Cosas de niños
Adela Celorio
“Te la traigo para que le pegues por respondona”, explicaba la tía Magda a mi abuela, quien sin más soltaba dos bofetones a la ‘bocafloja’. En lugar de amedrentarse, la chiquilla les gritaba: “Viejas putas” antes de salir corriendo, y con la agilidad de un mono araña trepaba por el tronco del robusto árbol de mango que daba sombra al patio de mi abuela, y desde ahí, a falta de piedras, mi indomable prima arrojaba mangos verdes contra su madre y nuestra abuela. Yo, que siempre fui una cobardona, desde el fondo de mi corazón deseaba que los mangos dieran en el blanco.
No es bueno generalizar, y si bien es cierto que siempre hubo padres consentidores y laissez faire, la verdad es que la pedagogía de los años sesenta se basaba en principios tan rotundos como: “La letra con sangre entra”, “quien bien te quiere te hará llorar”, “el pan ajeno hace al hijo bueno”... Cosas así de amenazantes nos decían a los niños para mantenernos a raya. El mundo de mi infancia era sólo para adultos, y los niños éramos solamente una molestia que había que soportar mientras crecíamos.
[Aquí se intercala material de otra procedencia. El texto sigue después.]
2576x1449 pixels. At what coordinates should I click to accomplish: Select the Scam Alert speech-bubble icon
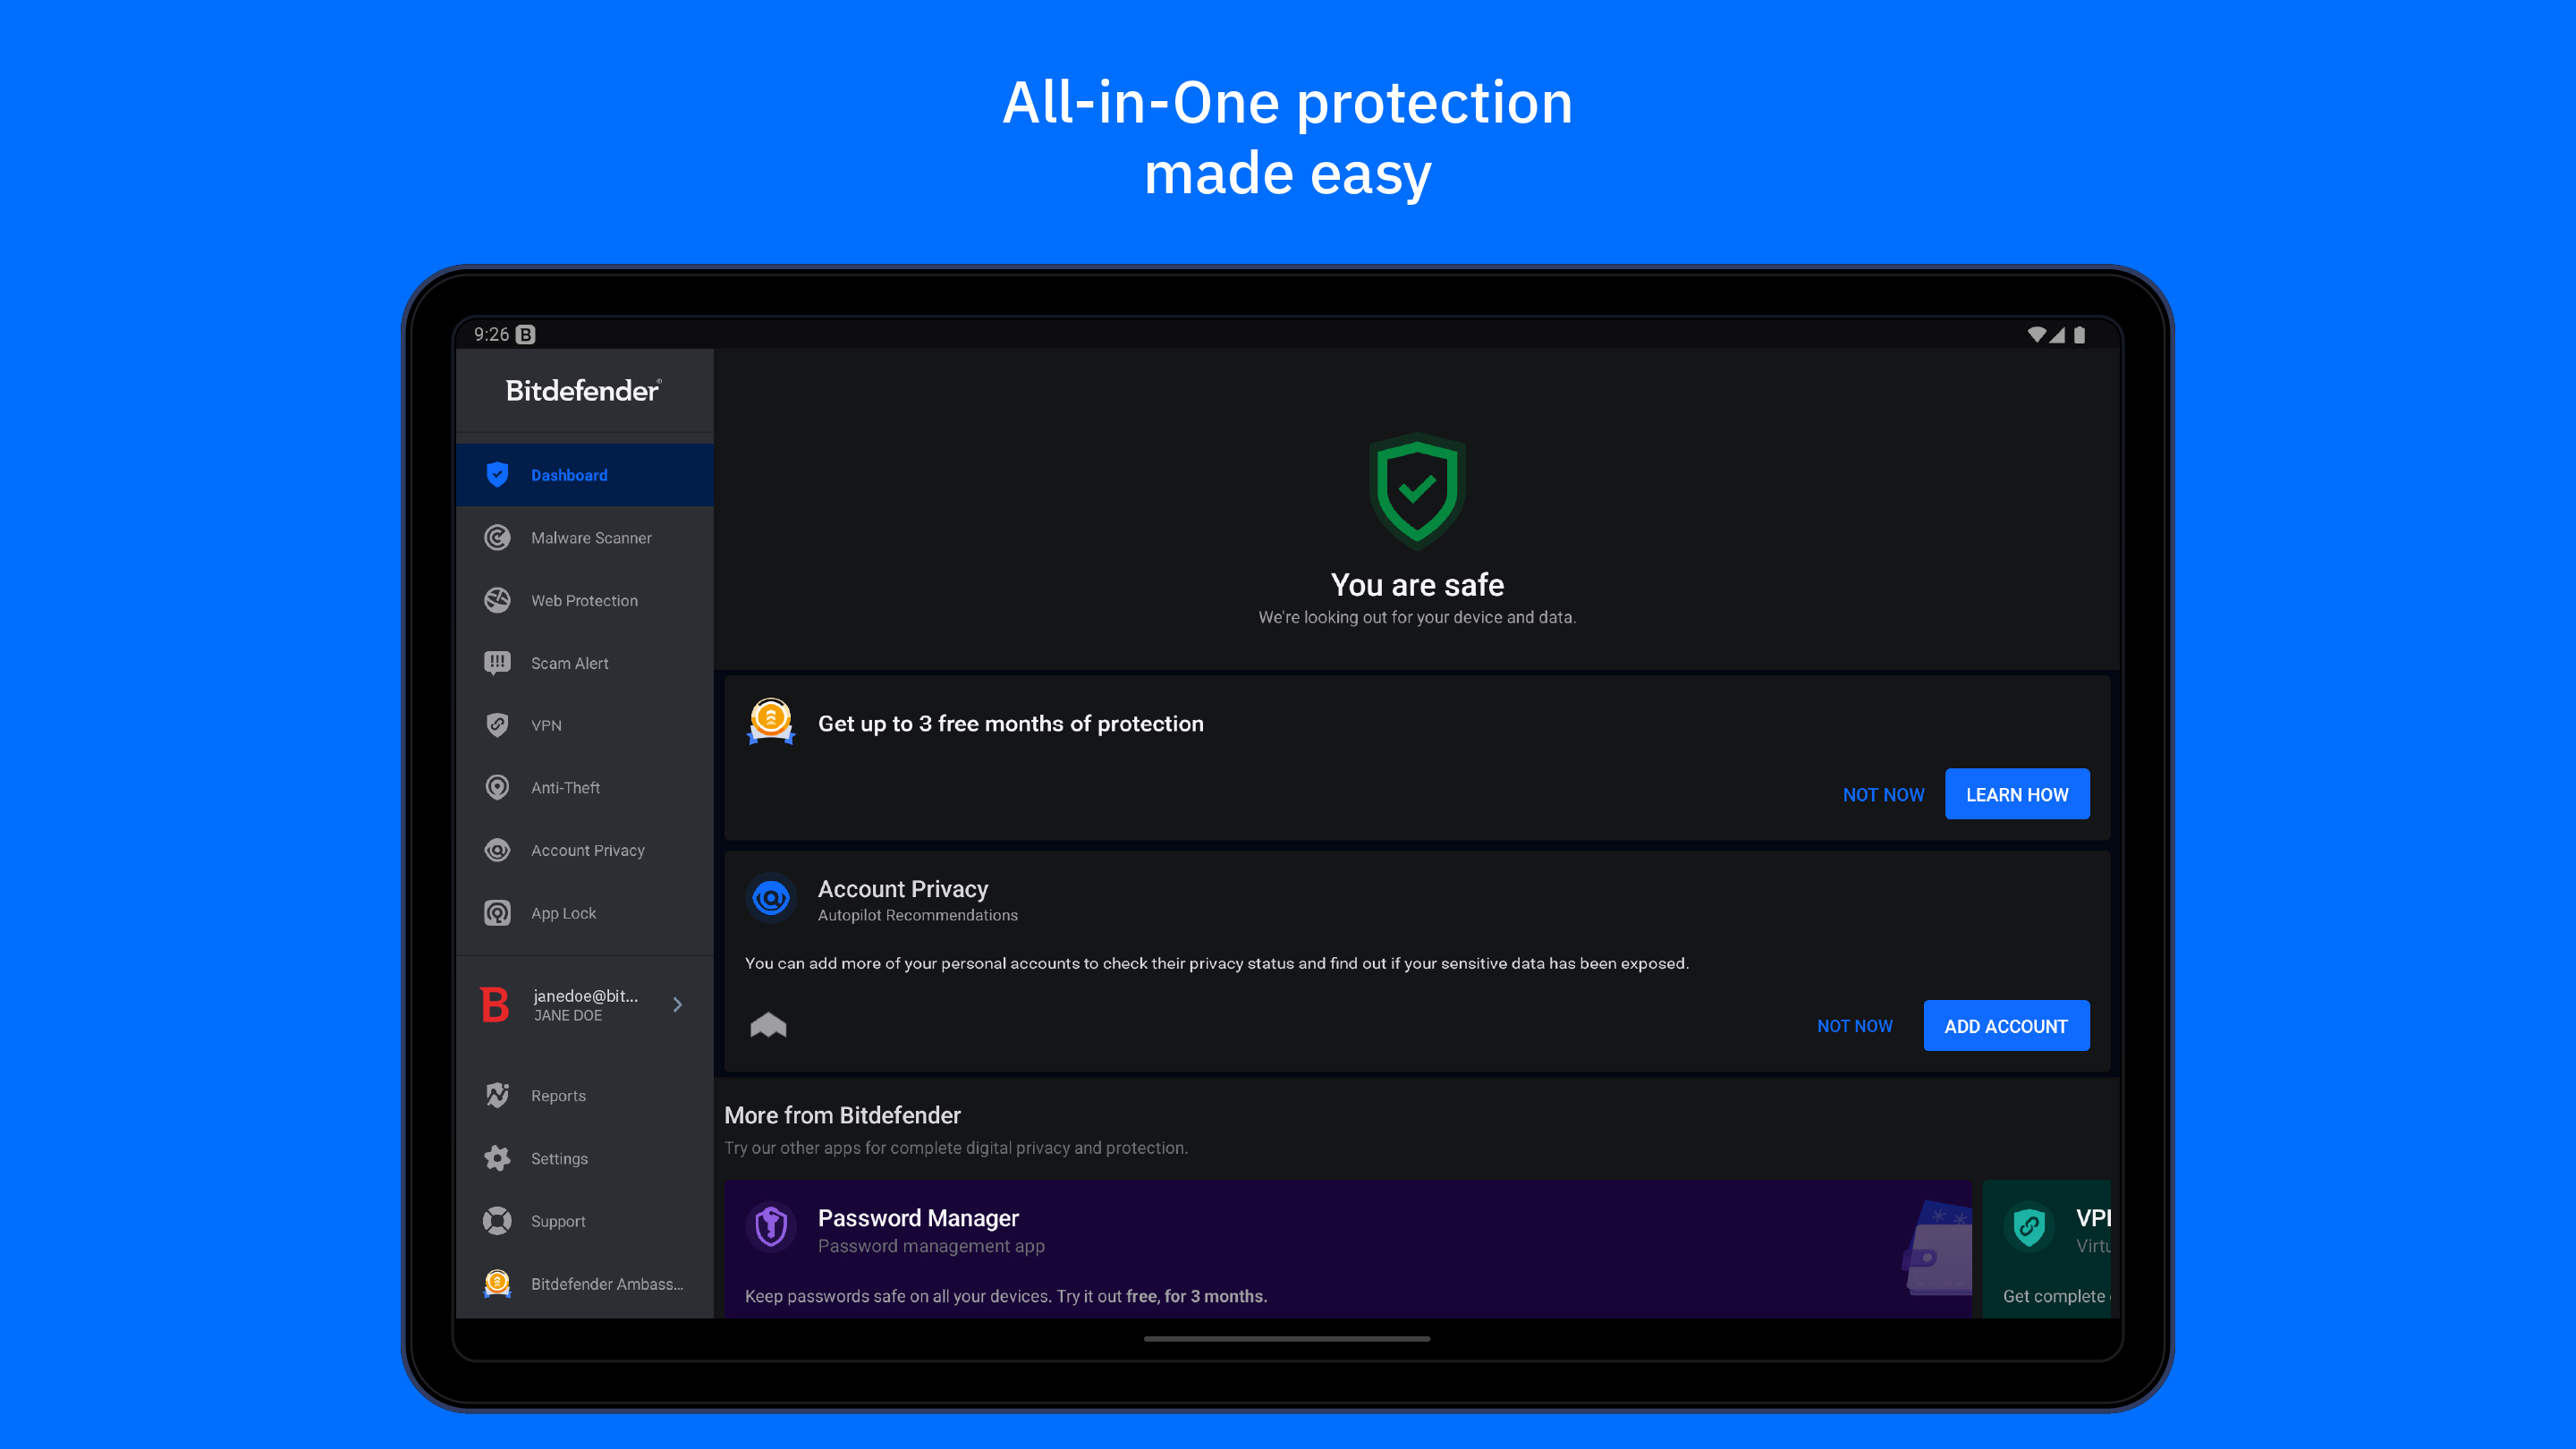point(497,663)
Yo crecí con miedo: a los gritos y a los castigos de mi padre, a las malas calificaciones con que amenazaban los maestros, a la humillación de salir reprobada. A Frankenstein, al Trasgo, al viejo del costal que se llevaba a las niñas malas, a que mis padres cumplieran la promesa de mandarme a un hospicio por mal portada. A mi incapacidad para obtener una calificación decente en conducta, y a mi abuela materna que era un general prusiano. Miedo a que mi comportamiento social no fuera satisfactorio: buenos modales en la mesa, saludar con cortesía; y con aquello de: “Dale un besito a tu tía” tenía uno que besar viejas con verrugas y bigote, viejos malolientes y lo que tocara.
Nalgadas, cinturonazos y bofetones eran prácticas pedagógicas aceptadas. La gorda, la flaca, la mechuda, o como en mi caso “muchachita sobresalida”, eran etiquetas que le colgaban a uno con toda naturalidad sin que nadie hablara de traumas ni de autoestimas lastimadas. En la casa mandaban los padres, en la escuela los maestros siempre tenían la razón, y los derechos de los niños eran impensables. Ellos mandaban, nosotros obedecíamos. Un seis en la boleta era lo que llamábamos ‘panzazo’. Tan impresentable calificación cancelaba cualquier privilegio: no tendrás domingo, no verás la tele, no saldrás a jugar, no, no, no... Un amigo me cuenta que de niño creía que se llamaba No.
Pero apareció Elvis Presley, llegaron los Beatles y los hippies, y el mundo dio un giro de 90 grados. Ahora somos los mayores los que vivimos amedrentados con los chiquillos. Recientemente uno de los niños de la familia, curioso e inteligente pero muy inquieto, apareció con un seis en la boleta de calificaciones y sus padres se decepcionaron muchísimo ¡pero de la escuela! Se negaron a pagar la reinscripción para el próximo curso si antes los maestros no se comprometían a apoyar al niño para que el ignominioso seis no volviera a repetirse.
Pequeños dictadorzuelos, los chiquillos de hoy con dificultad nos hacen el honor de levantar la vista de sus BlackBerrys y sus iPods cuando pretendemos hablar con ellos. En este mundo de niños sobreprotegidos y padres amedrentados, la aparición de El himno de batalla de una madre tigre de Ami Chua -una madre china que vive en Estados Unidos- ha desatado una fuerte polémica. Las madres occidentales están obsesionadas con la autoestima y la diversión de sus hijos, con dejarlos ser ellos mismos. Y al no importarles la disciplina, los acaban convirtiendo en adultos frágiles e inestables, incapaces y vagos. En definitiva, unos fracasados, afirma Ami Chua. Me parece muy aventurada esta afirmación pero creo que algunos padres harían bien en tomar nota.